Görev A:
Aşağıdaki ifadeler kaynak metinle örtüşüyor mu? Her biri için evet ya da hayır deyin ve kararı belirleyen sözleri metinden aynen alıntılayın.
(i) Davutoğlu açıklamalarını Habertürk Televizyonu'nun canlı yayınında yaptı.
(ii) Davutoğlu, Türkiye-İran ilişkilerini Şii-Sünni rekabetine dayandırmanın doğru olduğunu söyledi.
(iii) Davutoğlu'na göre başarı şansı en yüksek ülke Mısır'dır.
Görev B:
Kaynak metne göre aşağıdaki soruları yanıtlayın.
(i) Davutoğlu, İran'ın ne kadarlık bir tecrübe birikimi olduğunu söylüyor?
(ii) 2010 yılında "eksen kayması" diyenler 2011 yılında ne yazdı?
(iii) Mısır'da kaçıncı etap seçimler var?
Görev C: Kaynak metnin "İRAN'IN TEK REFKLESİ" ile başlayıp "söylemek mümkün değil." ile biten bölümünü, "işbirliği" yerine "dayanışma" koyarak düzenleyip yeniden yazar mısınız?

Kaynak metin:
===============
Dışişleri Bakanı Ahmet Davutoğlu, İran'ın bölgedeki dengeleri dikkate alırken sadece mezhepsel reflekslerle hareket etmeyeceğini söyledi.
Bakan Davutoğlu, Habertürk Televizyonu'nun canlı yayınında, gazetecilerin sorularını cevaplarken ilginç açıklamalarda bulundu.
İRAN'IN TEK REFKLESİ MEZHEP REFLEKSİ OLMAZ
Programda, İran temaslarına değinen Davutoğlu, şunları söyledi:
"İran gibi köklü devlet geleneği olan ülkenin tek refleksi mezhep refleksi olmaz. Coğrafyanın belirleyici bir faktörü vardır. Oradaki bütün din ve mezhep faktörlerini göz önüne alır. İran Devrimi gibi bir vaka üzerinden oluşmuş, 30 yıla aşkın bir tecrübe birikimi var. Bunları bir arada düşünmek lazım. Türkiye - İran ilişkilerini Şii-Sünni rekabetine dayandırmak doğru değil.
Bizim dış politikamızı eleştirenler öyle bir tablo çiziyor ki sanki İran'la gizli bir savaşa girdik. Aynı coğrafyada olan ülkeler işbirliği ve rekabet içinde olur bu doğaldır. Tahran içinde birçok Tahran, Washington içinde birçok Washington vardır. 10 yıl önce belki Ankara için de bu söz konusuydu. Ama şu anda dış politikada Ankara'dan çifte ses çıktığını söylemek mümkün değil.
2010 yılında 'eksen kayması' diyenler 2011 yılında İran'la gizli bir savaş halinde olduğumuzu yazdılar. Karşılıklı gücümüzü de, zaafımızı da biliriz. Ama iletişimi hiç koparmayız. Farklı düşünsek de bunu açıkça belirtiriz."
ORTADOĞU'DA ÜÇ FARKLI KONJOKTÜR
"Ortadaoğu'da hemen bir resim çeksek, üç farklı konjonktürel alan oluşmaya başladığını görüyorum" diyen Davutoğlu, "Birincisi Fas'tan Mısır'a kadar olan ilk taleplerin yükseldiği coğrafya. Bir sene içinde Tunus'ta seçim yapıldı. İlk seyahatini Türkiye'ye yapıyor. Dinamizm orada başladığı için yeni ülkenin Başbakanı ve Dışişleri Bakanı teşekkür için Türk büyükelçiliğine geliyor. Yine Fas'ta bir seçim oldu. Fas son derece akıllıca bir yol seçerek hiçbir kargaşa olmadan seçimin yolu açıldı. Dışişleri bakanları ilk ziyaretini Türkiye'ye yapmak istediğini söyledi. Mısır'da üçüncü etap seçimler var. Bazı kargaşalar var ama kolay değil. Geçen yıl bu vakitler Mübarek'in gideceği, seçim yapılacağı söylenseydi inanmayabilirdik. Başbakan seslendi, bu büyük bir riskti. Bir öngörüde bulunmuştuk. Yasemin Devrimini öngörmüştük. Mısır'da ne olursa olsun ilişkilerimiz devam edecektir. Başarı şansı en yüksek ülke Tunus'tur. Ama en önemli ülke Mısır ve Suriye'dir" ifadelerini kullandı.
===============
Toplanan veriler:

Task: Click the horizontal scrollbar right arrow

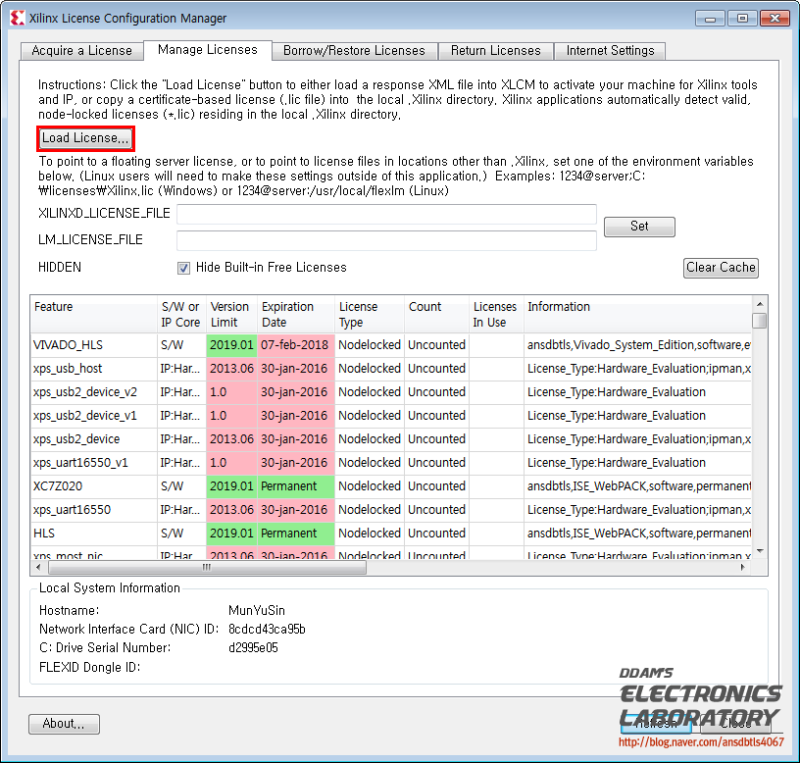Action: (x=744, y=566)
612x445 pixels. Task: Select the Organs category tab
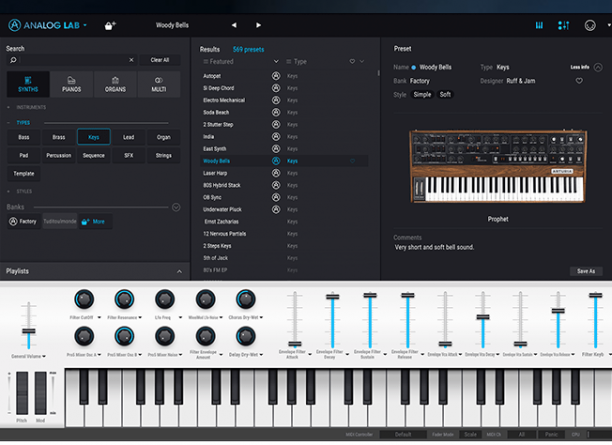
===============
Yazılı çözüm A:
(i) Evet: "Bakan Davutoğlu, Habertürk Televizyonu'nun canlı yayınında, gazetecilerin sorularını cevaplarken ilginç açıklamalarda bulundu."
(ii) Hayır: "Türkiye - İran ilişkilerini Şii-Sünni rekabetine dayandırmak doğru değil."
(iii) Hayır: "Başarı şansı en yüksek ülke Tunus'tur."

Yazılı çözüm B:
(i) 30 yılı aşkın bir tecrübe birikimi.
(ii) İran'la gizli bir savaş halinde olunduğunu yazdılar.
(iii) Üçüncü etap seçimler.

Yazılı çözüm C:
İRAN'IN TEK REFKLESİ MEZHEP REFLEKSİ OLMAZ
Programda, İran temaslarına değinen Davutoğlu, şunları söyledi:
"İran gibi köklü devlet geleneği olan ülkenin tek refleksi mezhep refleksi olmaz. Coğrafyanın belirleyici bir faktörü vardır. Oradaki bütün din ve mezhep faktörlerini göz önüne alır. İran Devrimi gibi bir vaka üzerinden oluşmuş, 30 yıla aşkın bir tecrübe birikimi var. Bunları bir arada düşünmek lazım. Türkiye - İran ilişkilerini Şii-Sünni rekabetine dayandırmak doğru değil.
Bizim dış politikamızı eleştirenler öyle bir tablo çiziyor ki sanki İran'la gizli bir savaşa girdik. Aynı coğrafyada olan ülkeler dayanışma ve rekabet içinde olur bu doğaldır. Tahran içinde birçok Tahran, Washington içinde birçok Washington vardır. 10 yıl önce belki Ankara için de bu söz konusuydu. Ama şu anda dış politikada Ankara'dan çifte ses çıktığını söylemek mümkün değil.